The fact that humans have two ears means that you can determine approximately where a sound originated. This is because when information from our ears reach the brain, our auditory cortices notes whether the sound was louder in one ear or another.

Place theory

holds that the hair cells in the cochlea respond to different frequencies of sound based on where they are located in the cochlea. Some bend in response to high pitches and some to low. We sense pitch because the hair cells move in different places in the cochlea.

Frequency theory

research demonstrates that place theory accurately describes how hair cells sense the upper range of pitches but not the lower tones. Lower tones are sensed by the rate at which cells fire. Frequency theory states that we sense pitch because the hair cells fire at different rates (frequencies) in the cochlea.

Conduction deafness

occurs when something goes wrong with the system of conducting the sound to the cochlea (in the ear canal, eardrum, hammer/anvil/stirrup, or oval window). For example, a patient has a medical condition that is causing her stirrup to deteriorate slowly. Eventually, they will need surgery to replace that bone to hear well.
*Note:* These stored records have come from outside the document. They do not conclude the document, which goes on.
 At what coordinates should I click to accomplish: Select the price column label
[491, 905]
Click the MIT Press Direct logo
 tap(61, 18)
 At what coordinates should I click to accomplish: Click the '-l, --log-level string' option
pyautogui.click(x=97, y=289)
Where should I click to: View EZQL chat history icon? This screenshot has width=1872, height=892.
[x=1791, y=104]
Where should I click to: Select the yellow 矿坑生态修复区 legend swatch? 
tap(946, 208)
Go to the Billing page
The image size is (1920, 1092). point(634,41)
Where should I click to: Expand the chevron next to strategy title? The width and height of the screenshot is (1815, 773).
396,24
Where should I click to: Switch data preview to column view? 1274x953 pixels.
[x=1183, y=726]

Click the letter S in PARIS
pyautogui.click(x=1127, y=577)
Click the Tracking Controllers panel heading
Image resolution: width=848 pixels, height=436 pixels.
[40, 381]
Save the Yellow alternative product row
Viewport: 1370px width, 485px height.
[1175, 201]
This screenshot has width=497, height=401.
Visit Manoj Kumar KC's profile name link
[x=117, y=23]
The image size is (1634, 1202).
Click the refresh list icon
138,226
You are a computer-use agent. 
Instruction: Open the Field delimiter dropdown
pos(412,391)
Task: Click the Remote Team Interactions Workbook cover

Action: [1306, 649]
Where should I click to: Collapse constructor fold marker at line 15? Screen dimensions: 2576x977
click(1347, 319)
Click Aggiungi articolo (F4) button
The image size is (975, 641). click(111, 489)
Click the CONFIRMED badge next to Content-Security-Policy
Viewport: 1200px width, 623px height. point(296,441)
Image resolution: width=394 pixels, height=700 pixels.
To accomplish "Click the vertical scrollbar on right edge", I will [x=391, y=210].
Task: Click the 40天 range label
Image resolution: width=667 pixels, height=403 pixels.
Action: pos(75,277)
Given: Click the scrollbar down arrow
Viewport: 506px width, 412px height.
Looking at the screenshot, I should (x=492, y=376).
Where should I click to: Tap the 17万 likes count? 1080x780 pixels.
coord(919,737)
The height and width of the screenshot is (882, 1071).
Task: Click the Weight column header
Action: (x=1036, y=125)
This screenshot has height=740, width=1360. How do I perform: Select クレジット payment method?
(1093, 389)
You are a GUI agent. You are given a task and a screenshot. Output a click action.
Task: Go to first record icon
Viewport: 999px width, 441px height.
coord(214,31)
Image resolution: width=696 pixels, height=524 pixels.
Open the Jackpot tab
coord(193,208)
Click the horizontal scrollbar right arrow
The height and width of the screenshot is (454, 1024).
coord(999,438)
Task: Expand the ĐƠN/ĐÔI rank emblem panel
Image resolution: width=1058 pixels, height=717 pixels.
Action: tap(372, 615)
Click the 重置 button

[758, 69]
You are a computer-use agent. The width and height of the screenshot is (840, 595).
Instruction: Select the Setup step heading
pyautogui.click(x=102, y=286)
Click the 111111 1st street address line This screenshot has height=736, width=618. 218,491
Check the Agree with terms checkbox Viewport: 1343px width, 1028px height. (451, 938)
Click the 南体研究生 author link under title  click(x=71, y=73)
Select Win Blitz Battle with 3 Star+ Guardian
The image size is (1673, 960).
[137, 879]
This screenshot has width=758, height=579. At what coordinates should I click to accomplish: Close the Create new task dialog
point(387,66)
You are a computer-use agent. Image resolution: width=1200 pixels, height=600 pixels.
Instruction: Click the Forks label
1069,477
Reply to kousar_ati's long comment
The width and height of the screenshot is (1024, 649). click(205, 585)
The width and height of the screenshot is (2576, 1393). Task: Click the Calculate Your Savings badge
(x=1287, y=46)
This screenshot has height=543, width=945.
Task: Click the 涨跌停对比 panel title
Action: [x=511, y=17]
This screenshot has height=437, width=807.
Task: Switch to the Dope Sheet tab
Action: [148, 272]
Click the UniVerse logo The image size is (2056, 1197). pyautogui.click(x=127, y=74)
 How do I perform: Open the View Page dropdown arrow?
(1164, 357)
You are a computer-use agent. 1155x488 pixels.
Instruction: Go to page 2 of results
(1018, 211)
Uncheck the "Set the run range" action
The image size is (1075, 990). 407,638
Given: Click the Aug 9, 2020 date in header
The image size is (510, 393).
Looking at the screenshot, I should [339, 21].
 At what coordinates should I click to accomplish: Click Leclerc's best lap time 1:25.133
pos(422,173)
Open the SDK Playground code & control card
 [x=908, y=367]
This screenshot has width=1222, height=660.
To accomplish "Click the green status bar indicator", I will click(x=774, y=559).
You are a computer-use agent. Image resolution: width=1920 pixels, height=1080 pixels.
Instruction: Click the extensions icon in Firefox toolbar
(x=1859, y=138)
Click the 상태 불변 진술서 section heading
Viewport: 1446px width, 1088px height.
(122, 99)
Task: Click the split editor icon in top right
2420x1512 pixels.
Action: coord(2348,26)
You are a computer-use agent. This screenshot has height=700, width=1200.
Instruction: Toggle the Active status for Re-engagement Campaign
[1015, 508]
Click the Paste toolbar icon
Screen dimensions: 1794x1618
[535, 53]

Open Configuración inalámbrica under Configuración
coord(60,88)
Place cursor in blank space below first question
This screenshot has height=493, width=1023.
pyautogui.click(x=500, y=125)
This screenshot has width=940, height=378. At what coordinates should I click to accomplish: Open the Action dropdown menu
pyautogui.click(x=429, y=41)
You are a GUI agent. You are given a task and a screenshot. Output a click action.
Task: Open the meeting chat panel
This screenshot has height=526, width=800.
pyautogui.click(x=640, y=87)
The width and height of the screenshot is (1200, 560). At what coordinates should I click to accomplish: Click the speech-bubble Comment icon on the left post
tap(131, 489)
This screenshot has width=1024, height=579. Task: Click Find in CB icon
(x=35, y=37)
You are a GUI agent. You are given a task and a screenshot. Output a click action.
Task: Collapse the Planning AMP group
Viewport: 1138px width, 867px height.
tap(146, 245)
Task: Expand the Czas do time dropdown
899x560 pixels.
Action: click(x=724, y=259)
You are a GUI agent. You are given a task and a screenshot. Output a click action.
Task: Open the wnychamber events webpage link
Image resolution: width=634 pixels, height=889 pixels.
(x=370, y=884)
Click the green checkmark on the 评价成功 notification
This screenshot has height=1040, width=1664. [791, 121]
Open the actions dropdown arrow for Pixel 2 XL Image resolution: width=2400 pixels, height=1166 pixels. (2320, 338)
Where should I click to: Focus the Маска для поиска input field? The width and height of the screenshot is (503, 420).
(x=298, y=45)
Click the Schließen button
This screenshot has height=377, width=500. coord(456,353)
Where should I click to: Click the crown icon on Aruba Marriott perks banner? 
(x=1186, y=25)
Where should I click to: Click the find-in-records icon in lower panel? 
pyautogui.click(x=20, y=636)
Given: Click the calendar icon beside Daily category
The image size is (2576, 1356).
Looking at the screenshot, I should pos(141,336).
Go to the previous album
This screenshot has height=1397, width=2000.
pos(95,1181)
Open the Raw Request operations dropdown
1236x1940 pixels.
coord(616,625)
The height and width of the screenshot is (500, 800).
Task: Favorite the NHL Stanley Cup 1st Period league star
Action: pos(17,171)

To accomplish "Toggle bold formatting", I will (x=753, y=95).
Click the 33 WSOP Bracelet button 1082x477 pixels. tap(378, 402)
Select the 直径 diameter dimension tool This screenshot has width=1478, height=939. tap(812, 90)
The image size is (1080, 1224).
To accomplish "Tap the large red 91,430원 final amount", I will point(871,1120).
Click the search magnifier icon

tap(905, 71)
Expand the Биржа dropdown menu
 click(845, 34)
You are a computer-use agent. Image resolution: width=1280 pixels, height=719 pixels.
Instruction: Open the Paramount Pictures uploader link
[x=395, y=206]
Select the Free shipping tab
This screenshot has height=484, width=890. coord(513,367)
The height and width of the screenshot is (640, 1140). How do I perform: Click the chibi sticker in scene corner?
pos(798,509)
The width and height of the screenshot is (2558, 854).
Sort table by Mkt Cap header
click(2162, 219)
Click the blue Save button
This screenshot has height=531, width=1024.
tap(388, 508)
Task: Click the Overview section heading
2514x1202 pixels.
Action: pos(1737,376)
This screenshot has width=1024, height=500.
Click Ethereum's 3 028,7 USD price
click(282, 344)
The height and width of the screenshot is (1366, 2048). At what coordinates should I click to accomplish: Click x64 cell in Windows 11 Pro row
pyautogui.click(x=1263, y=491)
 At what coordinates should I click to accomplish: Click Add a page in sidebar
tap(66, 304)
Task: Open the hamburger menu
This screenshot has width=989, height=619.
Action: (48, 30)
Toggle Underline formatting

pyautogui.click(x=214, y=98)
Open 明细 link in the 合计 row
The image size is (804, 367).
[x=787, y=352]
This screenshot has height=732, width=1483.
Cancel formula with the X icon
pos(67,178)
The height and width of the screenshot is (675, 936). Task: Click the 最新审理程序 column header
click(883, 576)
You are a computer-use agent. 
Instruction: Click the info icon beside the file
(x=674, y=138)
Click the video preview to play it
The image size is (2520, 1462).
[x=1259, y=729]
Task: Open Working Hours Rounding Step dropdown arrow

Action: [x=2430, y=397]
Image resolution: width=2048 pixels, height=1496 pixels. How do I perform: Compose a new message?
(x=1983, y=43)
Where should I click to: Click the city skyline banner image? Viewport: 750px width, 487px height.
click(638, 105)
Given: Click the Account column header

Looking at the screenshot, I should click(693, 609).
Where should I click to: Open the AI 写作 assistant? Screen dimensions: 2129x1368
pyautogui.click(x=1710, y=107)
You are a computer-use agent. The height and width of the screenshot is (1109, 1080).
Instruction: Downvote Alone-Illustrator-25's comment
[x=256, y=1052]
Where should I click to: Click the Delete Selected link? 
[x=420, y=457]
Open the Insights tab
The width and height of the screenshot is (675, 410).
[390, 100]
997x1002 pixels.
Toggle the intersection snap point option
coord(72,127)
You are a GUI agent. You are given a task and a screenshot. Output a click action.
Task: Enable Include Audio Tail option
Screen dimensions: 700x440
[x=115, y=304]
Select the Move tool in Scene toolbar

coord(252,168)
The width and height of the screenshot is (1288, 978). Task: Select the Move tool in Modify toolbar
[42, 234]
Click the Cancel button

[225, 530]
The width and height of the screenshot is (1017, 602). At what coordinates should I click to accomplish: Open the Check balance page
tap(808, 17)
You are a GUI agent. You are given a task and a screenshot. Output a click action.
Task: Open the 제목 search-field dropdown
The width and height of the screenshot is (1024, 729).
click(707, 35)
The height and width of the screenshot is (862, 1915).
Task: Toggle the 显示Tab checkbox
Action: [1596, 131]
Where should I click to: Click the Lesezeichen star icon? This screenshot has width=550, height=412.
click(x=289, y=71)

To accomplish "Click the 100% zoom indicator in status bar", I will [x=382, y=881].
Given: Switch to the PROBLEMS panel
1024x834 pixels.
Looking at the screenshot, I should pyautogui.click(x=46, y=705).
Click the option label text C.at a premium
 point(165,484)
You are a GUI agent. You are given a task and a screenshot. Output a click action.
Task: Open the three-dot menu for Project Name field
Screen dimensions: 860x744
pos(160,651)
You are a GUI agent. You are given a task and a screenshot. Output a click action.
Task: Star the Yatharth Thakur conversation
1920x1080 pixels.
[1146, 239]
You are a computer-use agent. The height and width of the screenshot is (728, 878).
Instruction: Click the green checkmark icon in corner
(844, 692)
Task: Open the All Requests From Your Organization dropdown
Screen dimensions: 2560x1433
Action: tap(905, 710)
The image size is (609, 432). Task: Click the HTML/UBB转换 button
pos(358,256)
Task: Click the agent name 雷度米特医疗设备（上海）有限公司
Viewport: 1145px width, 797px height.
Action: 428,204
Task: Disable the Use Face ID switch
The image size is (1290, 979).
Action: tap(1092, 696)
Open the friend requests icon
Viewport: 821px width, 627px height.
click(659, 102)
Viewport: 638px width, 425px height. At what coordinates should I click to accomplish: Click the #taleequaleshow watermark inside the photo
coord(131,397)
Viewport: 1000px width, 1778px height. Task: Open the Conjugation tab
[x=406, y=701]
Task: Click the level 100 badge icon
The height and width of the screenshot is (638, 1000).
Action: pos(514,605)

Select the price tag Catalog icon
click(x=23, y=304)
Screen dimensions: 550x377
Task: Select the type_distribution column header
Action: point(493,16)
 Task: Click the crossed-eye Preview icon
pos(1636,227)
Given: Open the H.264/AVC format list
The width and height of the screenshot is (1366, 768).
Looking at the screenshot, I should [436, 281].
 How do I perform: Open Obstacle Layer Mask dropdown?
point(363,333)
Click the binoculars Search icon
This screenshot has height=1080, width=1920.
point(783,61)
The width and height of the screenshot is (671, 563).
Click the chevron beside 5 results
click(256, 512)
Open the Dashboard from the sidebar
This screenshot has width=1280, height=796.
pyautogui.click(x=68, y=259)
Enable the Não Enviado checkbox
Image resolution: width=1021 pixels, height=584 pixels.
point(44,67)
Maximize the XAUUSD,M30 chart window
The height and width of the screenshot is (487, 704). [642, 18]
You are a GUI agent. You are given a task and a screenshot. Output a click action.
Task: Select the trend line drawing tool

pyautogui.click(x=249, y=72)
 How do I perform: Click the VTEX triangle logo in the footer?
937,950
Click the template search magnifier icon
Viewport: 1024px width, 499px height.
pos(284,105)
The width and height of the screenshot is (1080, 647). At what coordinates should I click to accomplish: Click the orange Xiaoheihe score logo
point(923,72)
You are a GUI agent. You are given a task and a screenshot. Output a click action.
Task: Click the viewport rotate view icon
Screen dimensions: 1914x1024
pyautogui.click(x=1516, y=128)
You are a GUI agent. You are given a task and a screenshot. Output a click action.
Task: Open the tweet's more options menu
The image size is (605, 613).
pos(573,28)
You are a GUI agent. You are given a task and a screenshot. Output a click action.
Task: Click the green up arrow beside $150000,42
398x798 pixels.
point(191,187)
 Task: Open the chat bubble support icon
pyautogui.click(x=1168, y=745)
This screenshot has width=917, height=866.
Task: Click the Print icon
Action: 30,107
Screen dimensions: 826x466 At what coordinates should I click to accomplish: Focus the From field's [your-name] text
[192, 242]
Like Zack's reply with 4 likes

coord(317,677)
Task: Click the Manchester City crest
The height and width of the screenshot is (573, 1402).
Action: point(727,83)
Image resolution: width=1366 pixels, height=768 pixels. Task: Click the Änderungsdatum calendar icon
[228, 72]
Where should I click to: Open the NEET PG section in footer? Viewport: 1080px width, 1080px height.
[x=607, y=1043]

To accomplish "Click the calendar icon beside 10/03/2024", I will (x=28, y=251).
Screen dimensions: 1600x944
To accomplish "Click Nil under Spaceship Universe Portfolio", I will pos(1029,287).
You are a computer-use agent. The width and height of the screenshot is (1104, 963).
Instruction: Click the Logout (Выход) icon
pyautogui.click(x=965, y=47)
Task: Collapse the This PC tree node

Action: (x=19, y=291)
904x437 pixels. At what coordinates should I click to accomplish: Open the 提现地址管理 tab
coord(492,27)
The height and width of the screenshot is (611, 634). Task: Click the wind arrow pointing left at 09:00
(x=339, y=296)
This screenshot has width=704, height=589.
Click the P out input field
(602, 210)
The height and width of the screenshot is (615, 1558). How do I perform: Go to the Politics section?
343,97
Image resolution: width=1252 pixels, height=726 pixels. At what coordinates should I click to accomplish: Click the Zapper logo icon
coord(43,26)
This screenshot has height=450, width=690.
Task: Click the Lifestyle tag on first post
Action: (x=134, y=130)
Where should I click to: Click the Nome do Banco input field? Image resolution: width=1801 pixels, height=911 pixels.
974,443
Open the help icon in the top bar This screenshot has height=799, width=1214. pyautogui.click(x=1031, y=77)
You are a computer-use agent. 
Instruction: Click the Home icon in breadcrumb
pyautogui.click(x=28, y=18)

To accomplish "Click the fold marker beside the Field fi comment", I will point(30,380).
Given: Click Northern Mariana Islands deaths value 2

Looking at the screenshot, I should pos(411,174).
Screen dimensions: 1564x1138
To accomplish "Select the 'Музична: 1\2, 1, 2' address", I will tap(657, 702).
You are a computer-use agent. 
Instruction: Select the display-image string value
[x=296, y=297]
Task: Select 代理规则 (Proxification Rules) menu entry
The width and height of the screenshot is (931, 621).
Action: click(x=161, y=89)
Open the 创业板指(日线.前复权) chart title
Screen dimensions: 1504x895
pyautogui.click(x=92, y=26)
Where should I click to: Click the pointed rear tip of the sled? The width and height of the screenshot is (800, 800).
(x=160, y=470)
Nerve deafness/sensorineural deafness

occurs when the hair cells in the cochlea are damaged, usually by loud noise. If you have ever been to a concert, football game, or other event loud enough to leave your ears ringing, chances are you came close to or did cause permanent damage to your hearing.

Gate control theory

explains that some pain messages have a higher priority than others. When a higher-priority message is sent to the brain, the gate swings open for it and swings shut for a lower priority message, which we will not feel. When you scratch an itch, the gate swings open for your high-intensity scratching and shuts for the low-intensity itching, and you stop the itching for a short period of time. (Do not worry, though, the itching usually starts again soon!) Endorphins, or pain-killing chemicals in the body, also swing the gate shut. Natural endorphins in the brain, which are chemically similar to opiates like morphine, control pain.

taste receptors

located on papillae, which are the bumps you can see on your tongue. Taste buds are located all over the tongue and some parts of the inside of the cheeks and roof of the mouth. Humans sense five different types of tastes: sweet, salty, sour, bitter, umami (savory or meaty taste), and oleogustus (taste of fat). Some taste buds respond more intensely to a specific taste and more weakly to others. The more densely packed the taste buds, the more chemicals that are absorbed and the more intensely the food is tasted. Supertasters have densely packed papillae and taste food intensely. The density of these bumps on the tongue is a trait controlled by genetic predispositions. If the taste buds are spread apart, you are probably a nontaster (or medium taster). What we think of as the flavor of food is actually a combination of taste and smell.

Smell/olfaction

Receptor cells in the nose are linked to the olfactory bulb, gathers the messages from the olfactory receptor cells and and sends this information to the brain. The impulses from all, except smell, go through the thalamus first before being sent to the cortex. However, information from our sense of smell goes directly to the amygdala (emotional impulses) and then to the hippocampus (memory). This direct connection to the limbic system may explain why smell is such a powerful trigger for memories.

Vestibular sense

tells us how our body is oriented in space. Three fluid-filled semicircular canals in the inner ear give the brain feedback about body orientation. When the position of your head changes, the fluid moves in the canals, causing sensors in the canals to move. The movement of these hair cells (similar to the hair cells in the cochlea in our ear) activate neurons, and their impulses go to the brain.

kinesthetic sense

gives us feedback about the position and orientation of specific body parts. Receptors in our muscles and joints send information to our brain about our limbs. This information, combined with visual feedback, lets us keep track of our body. You could probably reach down with one finger and touch your kneecap with a high degree of accuracy because your kinesthetic sense provides information about where your finger is in relation to your kneecap.